Jack Fields is the CEO of Twenty First Century Group, a bipartisan consulting firm specializing in federal government affairs. He represented the 8th Congressional District of Texas in the U.S. House of Representatives from 1980 to 1996. Fields served on the Committee on Commerce from 1982 to 1996. In 1995, Fields became the Chairman of the Subcommittee on Telecommunications and Finance. As Subcommittee Chairman, Fields led the effort in the House to enact the first comprehensive reform of the Communications Act of 1934. The Telecommunications Act of 1996, designed to promote competition in all telecommunications-related industries and create an environment in which new telecommunications technologies could flourish, was signed into law by President Clinton in February 1996. Fields earned his bachelor’s degree from Baylor University and his J.D. from Baylor Law School.
Darius Gaskins is a partner at Norbridge, a management consulting firm focused on the transportation and logistics industry.

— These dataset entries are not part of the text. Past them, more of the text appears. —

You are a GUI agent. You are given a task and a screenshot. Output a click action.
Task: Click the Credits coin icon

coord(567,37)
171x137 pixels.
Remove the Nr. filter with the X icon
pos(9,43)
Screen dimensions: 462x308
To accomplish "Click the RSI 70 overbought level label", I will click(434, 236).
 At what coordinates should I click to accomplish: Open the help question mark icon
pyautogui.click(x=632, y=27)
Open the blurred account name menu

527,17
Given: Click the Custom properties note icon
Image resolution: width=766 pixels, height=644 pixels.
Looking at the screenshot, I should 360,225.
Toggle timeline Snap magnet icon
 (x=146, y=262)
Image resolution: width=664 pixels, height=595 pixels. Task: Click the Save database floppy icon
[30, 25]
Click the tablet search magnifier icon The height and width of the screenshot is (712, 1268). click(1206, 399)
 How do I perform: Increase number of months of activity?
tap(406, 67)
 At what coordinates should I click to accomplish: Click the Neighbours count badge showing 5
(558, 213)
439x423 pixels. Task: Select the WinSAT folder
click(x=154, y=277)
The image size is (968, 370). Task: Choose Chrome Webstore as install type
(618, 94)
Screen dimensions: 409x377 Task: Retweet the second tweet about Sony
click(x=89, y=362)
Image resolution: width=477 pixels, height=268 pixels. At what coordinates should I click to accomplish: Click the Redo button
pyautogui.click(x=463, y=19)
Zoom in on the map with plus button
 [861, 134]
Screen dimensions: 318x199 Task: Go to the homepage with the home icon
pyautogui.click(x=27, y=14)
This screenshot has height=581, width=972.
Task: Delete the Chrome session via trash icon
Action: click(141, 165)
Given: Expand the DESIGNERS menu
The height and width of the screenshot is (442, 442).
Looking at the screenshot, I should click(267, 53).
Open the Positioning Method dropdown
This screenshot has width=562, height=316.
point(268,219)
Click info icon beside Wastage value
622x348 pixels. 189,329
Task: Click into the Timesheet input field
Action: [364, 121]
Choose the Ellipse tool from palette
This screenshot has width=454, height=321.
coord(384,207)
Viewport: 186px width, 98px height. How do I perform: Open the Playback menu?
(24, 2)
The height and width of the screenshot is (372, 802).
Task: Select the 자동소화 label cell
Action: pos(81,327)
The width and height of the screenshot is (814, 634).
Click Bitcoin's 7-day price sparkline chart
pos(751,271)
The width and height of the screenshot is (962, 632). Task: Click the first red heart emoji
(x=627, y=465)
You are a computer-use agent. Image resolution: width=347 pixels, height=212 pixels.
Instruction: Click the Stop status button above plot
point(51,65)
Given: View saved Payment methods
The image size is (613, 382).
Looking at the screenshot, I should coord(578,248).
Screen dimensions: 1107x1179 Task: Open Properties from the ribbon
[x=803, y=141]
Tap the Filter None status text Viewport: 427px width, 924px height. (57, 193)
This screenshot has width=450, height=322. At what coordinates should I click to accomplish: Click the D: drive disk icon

Before joining Norbridge as a partner, Gaskins was President and CEO for the Burlington Northern Railroad, where he created a strong team of executives focused on customer service. He strove to rationalize the railroad through line sales and strategic alliances with other railroads. Earlier, as Senior Vice President of Marketing and Sales for the Burlington Northern, he substantially reorganized and re-oriented the marketing and sales force to respond to new opportunities created by deregulation. Gaskins served as the Chairman of the Interstate Commerce Commission (during the 1980s deregulation period), Director, Office of Economic Analysis Civil Aeronautics Board, and as the Director of the Bureau of Economics for the Federal Trade Commission. Gaskins received a B.S. from the United States Military Academy, two M.S.E. degrees from the University of Michigan, and a Ph.D. in economics from the University of Michigan. Kenneth Gordon is a special consultant with National Economic Research Associates, specializing in utility regulation and related issues. He was Chairman of the Massachusetts Department of Public Utilities from January 1993 to October of 1995. He came to the Massachusetts Commission from the Maine Public Utilities Commission, where he also held the office of Chairman from 1988 through the end of 1992. Gordon was an active member of the National Association of Regulatory Utility Commissioners (NARUC) and served as president of that organization in 1992. Prior to that, he served at the Federal Communications Commission's Office of Plans and Policies. He has taught at several colleges since 1965, the most recent position having been at Smith College. Gordon has authored a number of publications and lectures widely on topics related to utility regulation. He is a graduate of Dartmouth College and holds a doctorate in Economics from the University of Chicago.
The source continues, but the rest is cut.